Time to cosy up for winter with a big bowl of this Moroccan Chickpea Stew. This recipe features bold spices like cinnamon and cardamon for loads of flavour and is loaded with the beautiful anti-inflammatory benefits of turmeric. Whilst this is a recipe for just 4 serves, do yourself a favour, double or triple the batch and make sure there’s plenty for leftovers for another day when you’ve got something better to do than cook another meal! It freezes well!
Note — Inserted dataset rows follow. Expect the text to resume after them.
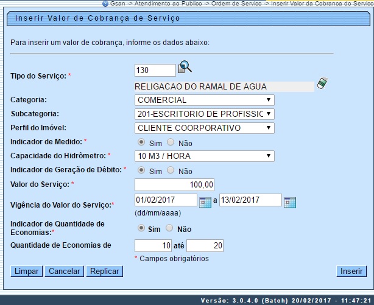The image size is (374, 305).
Task: Select 'Não' for Indicador de Medido
Action: coord(171,142)
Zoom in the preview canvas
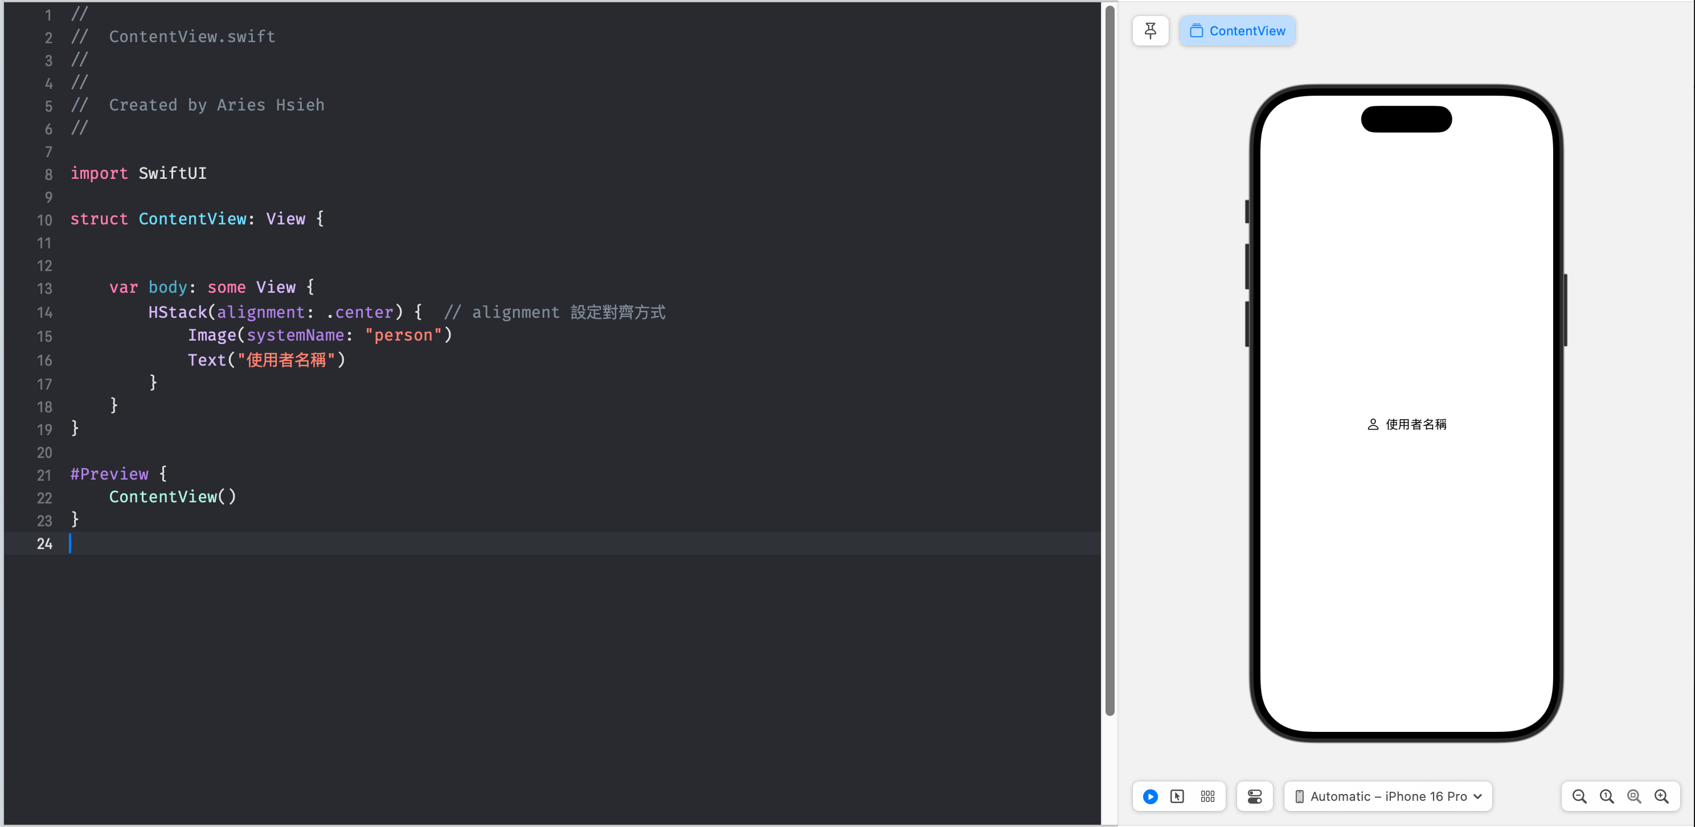This screenshot has height=827, width=1695. coord(1661,796)
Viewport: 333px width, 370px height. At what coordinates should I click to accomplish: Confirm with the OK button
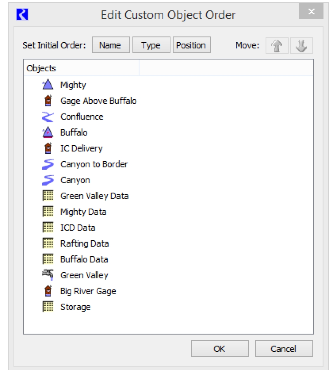[219, 349]

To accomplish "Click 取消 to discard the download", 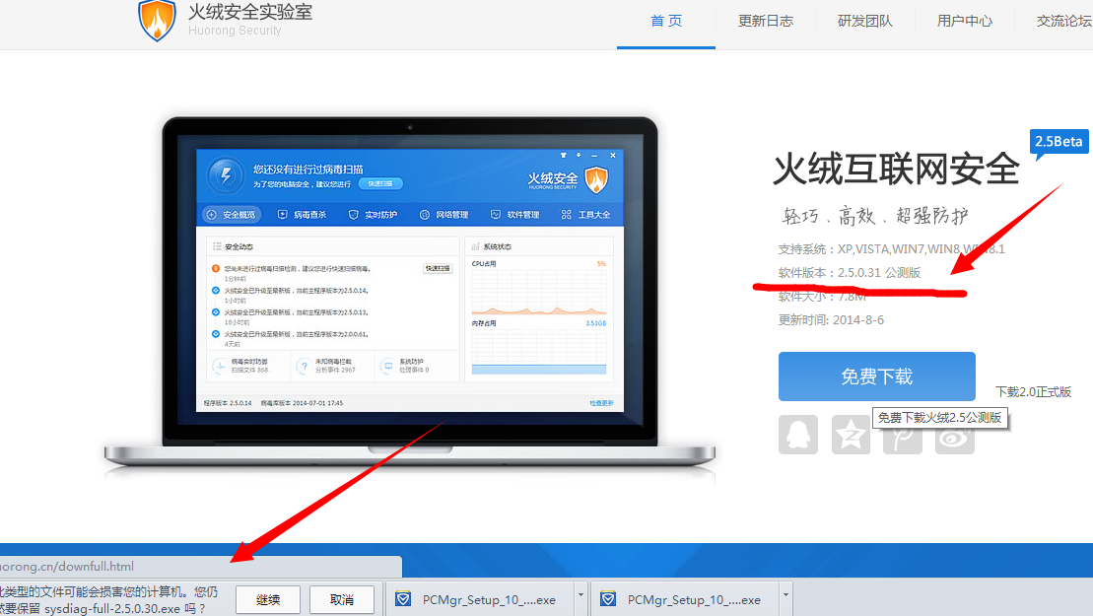I will click(342, 599).
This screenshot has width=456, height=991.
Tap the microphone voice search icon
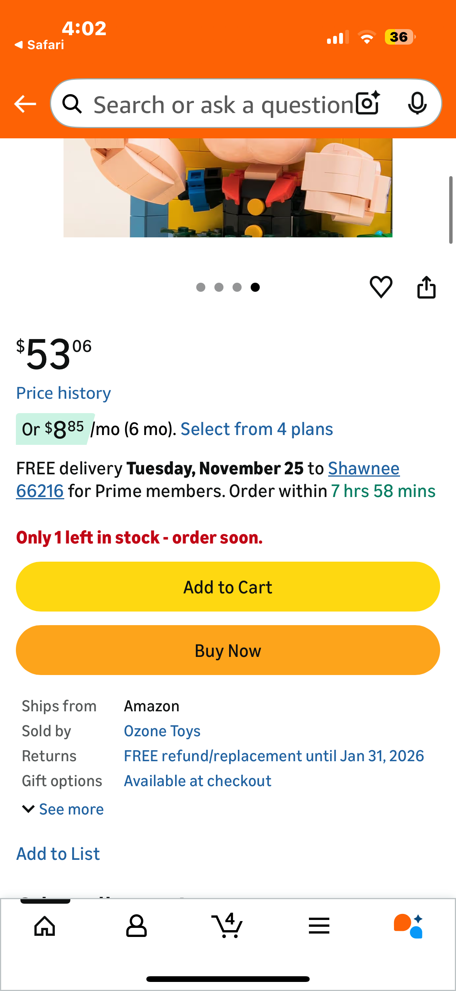[x=417, y=103]
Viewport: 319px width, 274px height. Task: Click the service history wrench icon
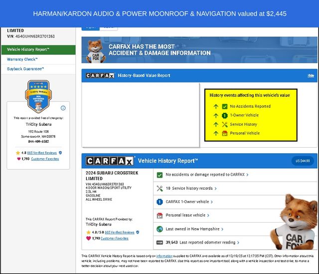[160, 189]
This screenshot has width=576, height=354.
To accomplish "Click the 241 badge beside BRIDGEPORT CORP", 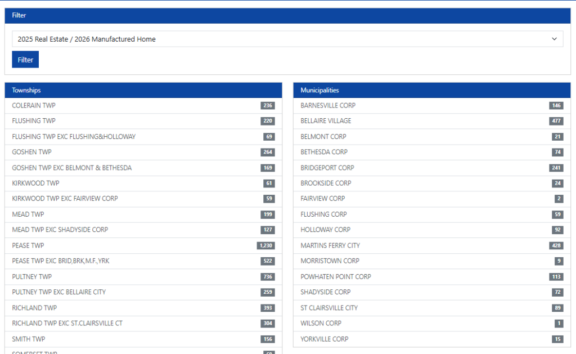I will pos(556,168).
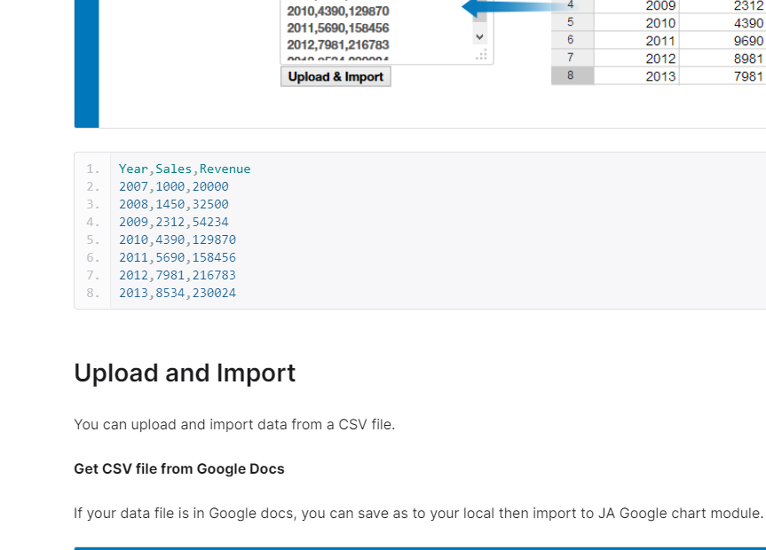
Task: Select spreadsheet row header 7
Action: pos(572,59)
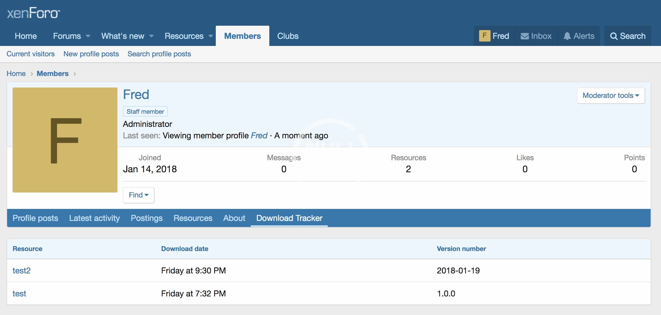The height and width of the screenshot is (315, 661).
Task: Go to Home breadcrumb link
Action: (x=16, y=74)
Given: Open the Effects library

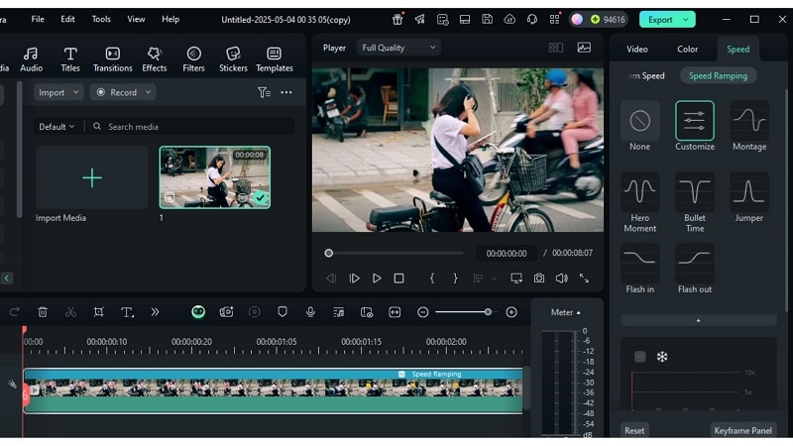Looking at the screenshot, I should 154,59.
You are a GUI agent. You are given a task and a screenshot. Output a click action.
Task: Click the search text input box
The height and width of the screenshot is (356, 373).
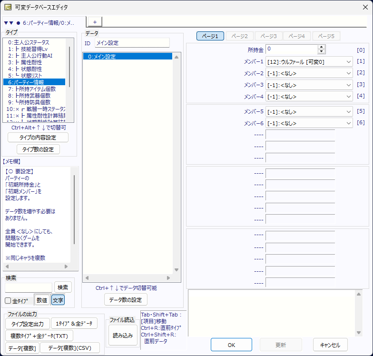pyautogui.click(x=29, y=287)
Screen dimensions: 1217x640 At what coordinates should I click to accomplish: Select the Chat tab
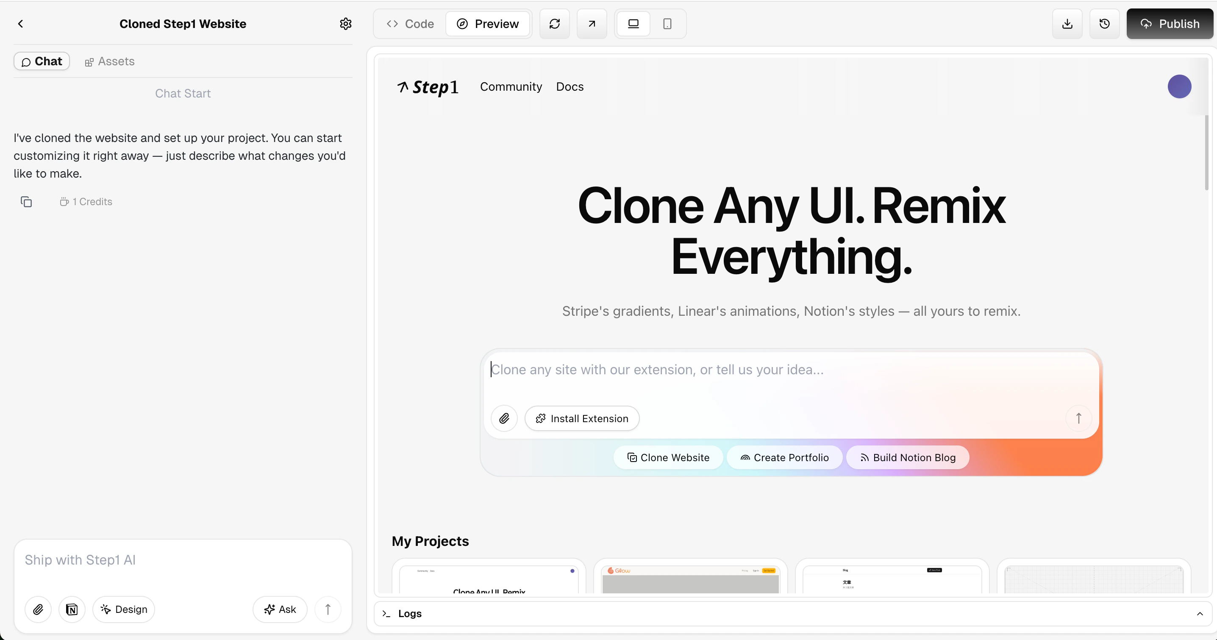pyautogui.click(x=42, y=61)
Oh, and don’t be shy with the parsley, pop some extra in to boost the vitamin C content of this hearty dish. Download the recipe below to see suggested variations and replacements. Enjoy!

4 Servings | 20 Minutes


  • 120 ml Vegetable Broth
  • 2 Yellow Onion (medium, diced)
  • 330 grams Chickpeas (cooked, rinsed)
  • 9 grams Sea Salt
  • 3 grams Turmeric
  • 1 gram Cinnamon
  • 1 gram Cardamom
  • 450 milligrams Cayenne Pepper
  • 3 Tomato (large, diced)30 grams Parsley
  • 49 grams Pitted Dates (chopped)


  1. Add the broth and the onions to a pot over medium heat. Cook for about 3 minutes until the onions begin to soften. Add the chickpeas, salt, turmeric, cinnamon, cardamom, and cayenne pepper. Continue to cook for 3 more minutes.
  2. Add the tomatoes, parsley, and the dates to the pot and stir to combine. Reduce the heat to medium-low and cover the pot with a lid. Cook for 10 minutes, stirring occasionally.
  3. Divide between bowls and enjoy!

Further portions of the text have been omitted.